Saved data entries

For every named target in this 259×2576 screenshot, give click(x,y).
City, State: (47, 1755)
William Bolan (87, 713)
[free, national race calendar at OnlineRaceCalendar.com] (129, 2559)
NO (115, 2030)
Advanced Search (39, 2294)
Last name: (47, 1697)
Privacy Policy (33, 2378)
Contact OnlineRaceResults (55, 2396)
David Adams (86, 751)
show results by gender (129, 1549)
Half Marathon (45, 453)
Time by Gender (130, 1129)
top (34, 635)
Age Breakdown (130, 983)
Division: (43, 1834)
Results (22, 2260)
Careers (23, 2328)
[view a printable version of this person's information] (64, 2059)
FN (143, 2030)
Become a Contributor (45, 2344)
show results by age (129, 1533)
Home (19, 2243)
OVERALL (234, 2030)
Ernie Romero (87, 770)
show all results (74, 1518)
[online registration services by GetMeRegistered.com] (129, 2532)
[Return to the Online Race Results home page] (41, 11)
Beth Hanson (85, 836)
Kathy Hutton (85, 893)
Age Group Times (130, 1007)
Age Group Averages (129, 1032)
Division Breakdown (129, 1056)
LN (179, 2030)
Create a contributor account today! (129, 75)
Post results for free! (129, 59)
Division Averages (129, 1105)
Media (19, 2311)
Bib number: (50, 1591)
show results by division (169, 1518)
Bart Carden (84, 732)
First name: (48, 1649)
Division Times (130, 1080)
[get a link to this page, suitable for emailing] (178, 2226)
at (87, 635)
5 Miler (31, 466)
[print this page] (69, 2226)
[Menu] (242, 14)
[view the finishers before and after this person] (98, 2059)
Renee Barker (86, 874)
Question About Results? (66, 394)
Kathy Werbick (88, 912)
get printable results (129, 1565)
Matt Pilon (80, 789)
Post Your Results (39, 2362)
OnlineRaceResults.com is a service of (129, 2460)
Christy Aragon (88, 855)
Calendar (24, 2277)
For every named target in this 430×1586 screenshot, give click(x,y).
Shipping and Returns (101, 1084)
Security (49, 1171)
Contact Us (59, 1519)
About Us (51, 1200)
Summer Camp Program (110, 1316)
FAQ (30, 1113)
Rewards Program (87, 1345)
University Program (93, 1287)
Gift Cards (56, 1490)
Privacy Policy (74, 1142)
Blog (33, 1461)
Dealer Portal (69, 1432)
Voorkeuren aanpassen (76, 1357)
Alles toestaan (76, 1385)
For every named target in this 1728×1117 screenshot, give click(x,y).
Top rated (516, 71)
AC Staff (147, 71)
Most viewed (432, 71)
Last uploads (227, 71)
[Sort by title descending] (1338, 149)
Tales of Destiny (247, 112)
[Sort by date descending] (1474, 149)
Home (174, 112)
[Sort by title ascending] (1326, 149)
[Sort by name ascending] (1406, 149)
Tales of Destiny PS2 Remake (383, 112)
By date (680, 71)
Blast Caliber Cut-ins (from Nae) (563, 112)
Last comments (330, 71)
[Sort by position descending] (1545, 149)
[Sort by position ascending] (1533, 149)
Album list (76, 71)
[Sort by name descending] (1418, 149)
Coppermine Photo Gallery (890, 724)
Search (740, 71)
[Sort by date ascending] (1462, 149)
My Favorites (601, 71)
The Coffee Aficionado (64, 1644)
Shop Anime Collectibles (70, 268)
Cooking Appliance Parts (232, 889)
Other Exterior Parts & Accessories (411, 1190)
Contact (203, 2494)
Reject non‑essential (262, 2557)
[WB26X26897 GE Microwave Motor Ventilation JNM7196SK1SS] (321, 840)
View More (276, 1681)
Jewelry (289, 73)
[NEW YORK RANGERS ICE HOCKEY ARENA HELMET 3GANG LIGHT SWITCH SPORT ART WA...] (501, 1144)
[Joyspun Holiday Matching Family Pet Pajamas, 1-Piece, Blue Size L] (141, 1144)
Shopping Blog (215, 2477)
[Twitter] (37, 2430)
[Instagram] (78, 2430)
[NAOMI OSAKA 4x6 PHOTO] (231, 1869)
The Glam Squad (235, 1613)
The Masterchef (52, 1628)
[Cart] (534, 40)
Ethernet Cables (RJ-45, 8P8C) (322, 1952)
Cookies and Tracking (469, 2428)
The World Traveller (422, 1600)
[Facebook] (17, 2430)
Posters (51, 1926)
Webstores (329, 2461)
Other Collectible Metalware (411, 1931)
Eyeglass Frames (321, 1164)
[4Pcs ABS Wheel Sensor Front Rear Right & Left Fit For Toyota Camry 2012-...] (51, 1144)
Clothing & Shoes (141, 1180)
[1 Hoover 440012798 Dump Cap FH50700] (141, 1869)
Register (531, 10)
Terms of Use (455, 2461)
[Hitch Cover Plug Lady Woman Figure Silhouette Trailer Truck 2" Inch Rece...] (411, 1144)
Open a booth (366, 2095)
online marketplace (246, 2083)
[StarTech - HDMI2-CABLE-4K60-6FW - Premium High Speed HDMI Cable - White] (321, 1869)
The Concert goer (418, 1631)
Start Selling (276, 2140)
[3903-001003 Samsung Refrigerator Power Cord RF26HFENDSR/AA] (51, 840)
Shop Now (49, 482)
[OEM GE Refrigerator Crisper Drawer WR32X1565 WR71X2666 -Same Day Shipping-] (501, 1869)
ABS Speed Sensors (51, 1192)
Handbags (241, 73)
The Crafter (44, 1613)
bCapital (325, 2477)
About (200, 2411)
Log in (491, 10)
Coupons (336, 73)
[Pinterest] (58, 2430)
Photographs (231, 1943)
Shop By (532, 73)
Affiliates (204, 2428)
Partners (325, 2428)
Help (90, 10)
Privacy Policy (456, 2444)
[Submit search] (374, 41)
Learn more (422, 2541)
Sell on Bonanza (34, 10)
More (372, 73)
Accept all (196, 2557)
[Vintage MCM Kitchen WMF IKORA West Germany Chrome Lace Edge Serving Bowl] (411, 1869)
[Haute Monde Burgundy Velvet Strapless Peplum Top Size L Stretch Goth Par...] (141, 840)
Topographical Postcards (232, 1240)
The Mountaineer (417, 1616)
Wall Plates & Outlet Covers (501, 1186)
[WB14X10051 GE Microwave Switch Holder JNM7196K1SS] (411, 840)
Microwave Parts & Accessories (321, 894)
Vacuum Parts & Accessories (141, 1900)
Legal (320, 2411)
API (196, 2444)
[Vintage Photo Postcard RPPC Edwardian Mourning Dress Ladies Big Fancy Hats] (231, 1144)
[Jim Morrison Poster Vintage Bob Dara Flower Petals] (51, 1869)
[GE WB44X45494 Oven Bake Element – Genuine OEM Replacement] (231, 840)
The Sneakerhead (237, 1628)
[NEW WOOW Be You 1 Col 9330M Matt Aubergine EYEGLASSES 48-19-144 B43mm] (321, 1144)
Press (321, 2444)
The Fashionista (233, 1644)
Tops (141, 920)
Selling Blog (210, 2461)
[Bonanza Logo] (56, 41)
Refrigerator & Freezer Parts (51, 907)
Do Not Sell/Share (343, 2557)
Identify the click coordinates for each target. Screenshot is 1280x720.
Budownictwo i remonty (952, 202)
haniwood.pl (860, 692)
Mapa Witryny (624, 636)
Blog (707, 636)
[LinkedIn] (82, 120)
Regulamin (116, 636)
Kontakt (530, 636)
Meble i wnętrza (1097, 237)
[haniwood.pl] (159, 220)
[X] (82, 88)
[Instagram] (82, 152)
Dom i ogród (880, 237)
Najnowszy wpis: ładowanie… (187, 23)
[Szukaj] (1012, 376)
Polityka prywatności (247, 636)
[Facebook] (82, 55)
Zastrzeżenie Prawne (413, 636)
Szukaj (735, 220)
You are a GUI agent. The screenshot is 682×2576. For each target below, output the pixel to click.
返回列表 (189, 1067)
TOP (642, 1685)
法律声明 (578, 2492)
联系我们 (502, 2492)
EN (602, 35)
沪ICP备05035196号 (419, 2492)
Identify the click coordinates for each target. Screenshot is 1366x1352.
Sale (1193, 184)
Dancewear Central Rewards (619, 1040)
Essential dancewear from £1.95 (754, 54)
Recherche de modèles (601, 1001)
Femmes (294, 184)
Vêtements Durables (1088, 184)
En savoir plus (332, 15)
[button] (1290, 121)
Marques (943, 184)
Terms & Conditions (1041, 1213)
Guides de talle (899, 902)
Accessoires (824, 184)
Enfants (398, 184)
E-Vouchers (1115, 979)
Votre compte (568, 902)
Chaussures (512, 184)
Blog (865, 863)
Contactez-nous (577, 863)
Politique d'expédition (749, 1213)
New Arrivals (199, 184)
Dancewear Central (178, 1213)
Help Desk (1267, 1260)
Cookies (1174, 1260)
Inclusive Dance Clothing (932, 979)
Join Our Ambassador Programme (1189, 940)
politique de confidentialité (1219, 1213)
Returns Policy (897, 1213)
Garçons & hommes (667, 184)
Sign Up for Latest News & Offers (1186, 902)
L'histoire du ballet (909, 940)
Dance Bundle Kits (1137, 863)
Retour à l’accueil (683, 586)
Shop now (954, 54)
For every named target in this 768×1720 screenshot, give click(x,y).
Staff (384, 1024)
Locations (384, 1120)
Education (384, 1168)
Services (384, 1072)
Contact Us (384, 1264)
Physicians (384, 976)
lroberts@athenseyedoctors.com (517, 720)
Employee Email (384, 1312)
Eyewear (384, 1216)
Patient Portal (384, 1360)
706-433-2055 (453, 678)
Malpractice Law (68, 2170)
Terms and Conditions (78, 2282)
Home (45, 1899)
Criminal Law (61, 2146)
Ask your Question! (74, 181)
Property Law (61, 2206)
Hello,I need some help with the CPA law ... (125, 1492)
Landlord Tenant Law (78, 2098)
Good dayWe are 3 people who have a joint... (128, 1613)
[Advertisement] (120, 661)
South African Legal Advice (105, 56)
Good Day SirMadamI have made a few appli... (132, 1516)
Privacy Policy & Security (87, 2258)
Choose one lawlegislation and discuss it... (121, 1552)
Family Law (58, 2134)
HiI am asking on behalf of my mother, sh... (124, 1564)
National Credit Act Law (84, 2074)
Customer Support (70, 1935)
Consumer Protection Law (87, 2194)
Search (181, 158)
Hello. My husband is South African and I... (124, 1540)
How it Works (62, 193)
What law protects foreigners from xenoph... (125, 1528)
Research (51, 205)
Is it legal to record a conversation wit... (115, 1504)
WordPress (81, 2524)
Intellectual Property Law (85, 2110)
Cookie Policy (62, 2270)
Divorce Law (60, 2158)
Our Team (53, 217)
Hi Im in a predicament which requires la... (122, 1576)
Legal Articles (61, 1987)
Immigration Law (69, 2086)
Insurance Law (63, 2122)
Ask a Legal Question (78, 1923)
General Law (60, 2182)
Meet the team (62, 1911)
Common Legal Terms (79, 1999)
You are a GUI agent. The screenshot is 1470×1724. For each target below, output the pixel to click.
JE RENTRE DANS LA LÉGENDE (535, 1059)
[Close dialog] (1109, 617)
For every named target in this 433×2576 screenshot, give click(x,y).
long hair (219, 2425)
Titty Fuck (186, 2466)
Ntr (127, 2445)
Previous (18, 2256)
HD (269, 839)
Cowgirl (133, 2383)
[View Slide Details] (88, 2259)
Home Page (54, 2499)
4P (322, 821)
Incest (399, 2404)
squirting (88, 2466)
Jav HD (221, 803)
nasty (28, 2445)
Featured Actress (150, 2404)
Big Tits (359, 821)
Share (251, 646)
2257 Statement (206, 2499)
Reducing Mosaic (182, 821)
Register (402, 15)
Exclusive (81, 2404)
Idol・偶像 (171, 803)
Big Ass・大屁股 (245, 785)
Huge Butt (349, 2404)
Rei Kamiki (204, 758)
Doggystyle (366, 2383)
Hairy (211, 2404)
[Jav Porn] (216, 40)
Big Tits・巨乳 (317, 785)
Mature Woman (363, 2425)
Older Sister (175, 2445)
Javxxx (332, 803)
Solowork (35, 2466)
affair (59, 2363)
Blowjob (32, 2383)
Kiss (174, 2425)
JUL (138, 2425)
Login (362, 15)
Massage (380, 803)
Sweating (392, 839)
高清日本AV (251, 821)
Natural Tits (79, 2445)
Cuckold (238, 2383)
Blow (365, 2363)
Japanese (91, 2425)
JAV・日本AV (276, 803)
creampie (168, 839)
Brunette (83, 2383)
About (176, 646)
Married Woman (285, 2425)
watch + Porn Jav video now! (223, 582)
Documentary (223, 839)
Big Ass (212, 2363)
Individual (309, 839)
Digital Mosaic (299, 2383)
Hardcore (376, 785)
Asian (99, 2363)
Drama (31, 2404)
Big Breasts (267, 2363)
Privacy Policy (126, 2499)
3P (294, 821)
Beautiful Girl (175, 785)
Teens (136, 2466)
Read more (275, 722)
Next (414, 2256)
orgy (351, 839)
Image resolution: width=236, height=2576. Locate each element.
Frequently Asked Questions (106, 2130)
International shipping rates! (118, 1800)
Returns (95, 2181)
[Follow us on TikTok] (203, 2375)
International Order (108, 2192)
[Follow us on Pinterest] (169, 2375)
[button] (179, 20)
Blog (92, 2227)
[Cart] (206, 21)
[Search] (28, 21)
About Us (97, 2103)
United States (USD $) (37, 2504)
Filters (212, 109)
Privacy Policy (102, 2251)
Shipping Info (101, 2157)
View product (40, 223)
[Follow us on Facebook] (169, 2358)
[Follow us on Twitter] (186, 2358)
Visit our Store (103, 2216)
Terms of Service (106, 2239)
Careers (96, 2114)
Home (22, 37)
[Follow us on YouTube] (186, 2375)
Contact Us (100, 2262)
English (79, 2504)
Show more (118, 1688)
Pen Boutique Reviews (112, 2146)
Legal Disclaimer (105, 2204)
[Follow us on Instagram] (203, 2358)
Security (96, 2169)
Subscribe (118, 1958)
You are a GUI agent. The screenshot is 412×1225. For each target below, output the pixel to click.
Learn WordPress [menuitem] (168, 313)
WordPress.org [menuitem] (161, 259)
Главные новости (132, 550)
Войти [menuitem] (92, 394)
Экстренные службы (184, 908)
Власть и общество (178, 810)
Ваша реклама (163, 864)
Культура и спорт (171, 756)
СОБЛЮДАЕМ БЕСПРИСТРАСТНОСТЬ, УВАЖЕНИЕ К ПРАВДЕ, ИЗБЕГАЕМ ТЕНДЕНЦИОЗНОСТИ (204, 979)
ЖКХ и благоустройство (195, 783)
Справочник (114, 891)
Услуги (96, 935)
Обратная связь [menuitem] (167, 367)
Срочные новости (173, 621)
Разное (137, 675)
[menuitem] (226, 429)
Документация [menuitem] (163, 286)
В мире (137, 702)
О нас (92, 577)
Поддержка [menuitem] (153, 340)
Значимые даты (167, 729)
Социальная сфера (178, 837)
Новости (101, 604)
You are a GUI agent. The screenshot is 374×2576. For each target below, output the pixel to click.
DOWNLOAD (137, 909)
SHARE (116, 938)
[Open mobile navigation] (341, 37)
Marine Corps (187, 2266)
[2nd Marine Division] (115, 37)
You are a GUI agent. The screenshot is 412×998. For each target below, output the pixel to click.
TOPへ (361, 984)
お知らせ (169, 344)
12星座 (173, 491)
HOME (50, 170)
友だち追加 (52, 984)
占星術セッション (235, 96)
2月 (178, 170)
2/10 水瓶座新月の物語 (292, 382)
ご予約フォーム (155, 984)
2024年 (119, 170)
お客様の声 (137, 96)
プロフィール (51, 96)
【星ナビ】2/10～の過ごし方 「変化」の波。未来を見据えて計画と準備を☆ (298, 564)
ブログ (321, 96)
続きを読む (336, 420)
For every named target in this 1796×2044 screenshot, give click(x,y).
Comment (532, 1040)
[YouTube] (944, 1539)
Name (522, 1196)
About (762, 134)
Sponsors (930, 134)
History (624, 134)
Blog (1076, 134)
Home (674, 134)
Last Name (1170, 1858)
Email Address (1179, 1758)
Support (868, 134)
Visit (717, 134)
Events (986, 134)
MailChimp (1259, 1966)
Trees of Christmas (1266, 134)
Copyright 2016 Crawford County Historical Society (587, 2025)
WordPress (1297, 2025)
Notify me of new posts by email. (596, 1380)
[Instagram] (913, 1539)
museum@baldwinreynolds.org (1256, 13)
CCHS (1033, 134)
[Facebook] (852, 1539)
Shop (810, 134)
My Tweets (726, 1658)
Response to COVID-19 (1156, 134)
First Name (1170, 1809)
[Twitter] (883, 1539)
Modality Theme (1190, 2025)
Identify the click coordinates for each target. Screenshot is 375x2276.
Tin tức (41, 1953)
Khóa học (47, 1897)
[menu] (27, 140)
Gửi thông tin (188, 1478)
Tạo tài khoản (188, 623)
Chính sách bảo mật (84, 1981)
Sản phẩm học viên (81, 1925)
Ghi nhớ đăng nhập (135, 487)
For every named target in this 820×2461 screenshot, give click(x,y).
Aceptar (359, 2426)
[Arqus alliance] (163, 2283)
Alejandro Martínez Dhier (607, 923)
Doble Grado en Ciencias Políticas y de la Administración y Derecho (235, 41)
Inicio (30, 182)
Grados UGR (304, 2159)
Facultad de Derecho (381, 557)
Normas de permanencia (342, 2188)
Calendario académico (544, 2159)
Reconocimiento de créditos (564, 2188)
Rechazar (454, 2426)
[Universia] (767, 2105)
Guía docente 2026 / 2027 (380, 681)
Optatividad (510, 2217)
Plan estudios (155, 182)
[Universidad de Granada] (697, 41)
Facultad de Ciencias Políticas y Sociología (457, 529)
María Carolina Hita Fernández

> **Exercise objective**: Above are the records; print exactly the lines from the line with "First name: (48, 1649)" to the line with "Alles toestaan (76, 1385)", including both, and nothing else.

> **Written response**:
First name: (48, 1649)
Division Times (130, 1080)
[get a link to this page, suitable for emailing] (178, 2226)
at (87, 635)
5 Miler (31, 466)
[print this page] (69, 2226)
[Menu] (242, 14)
[view the finishers before and after this person] (98, 2059)
Renee Barker (86, 874)
Question About Results? (66, 394)
Kathy Werbick (88, 912)
get printable results (129, 1565)
Matt Pilon (80, 789)
Post Your Results (39, 2362)
OnlineRaceResults.com is a service of (129, 2460)
Christy Aragon (88, 855)
Calendar (24, 2277)
For every named target in this 430×1586 screenshot, give click(x,y).
Shipping and Returns (101, 1084)
Security (49, 1171)
Contact Us (59, 1519)
About Us (51, 1200)
Summer Camp Program (110, 1316)
FAQ (30, 1113)
Rewards Program (87, 1345)
University Program (93, 1287)
Gift Cards (56, 1490)
Privacy Policy (74, 1142)
Blog (33, 1461)
Dealer Portal (69, 1432)
Voorkeuren aanpassen (76, 1357)
Alles toestaan (76, 1385)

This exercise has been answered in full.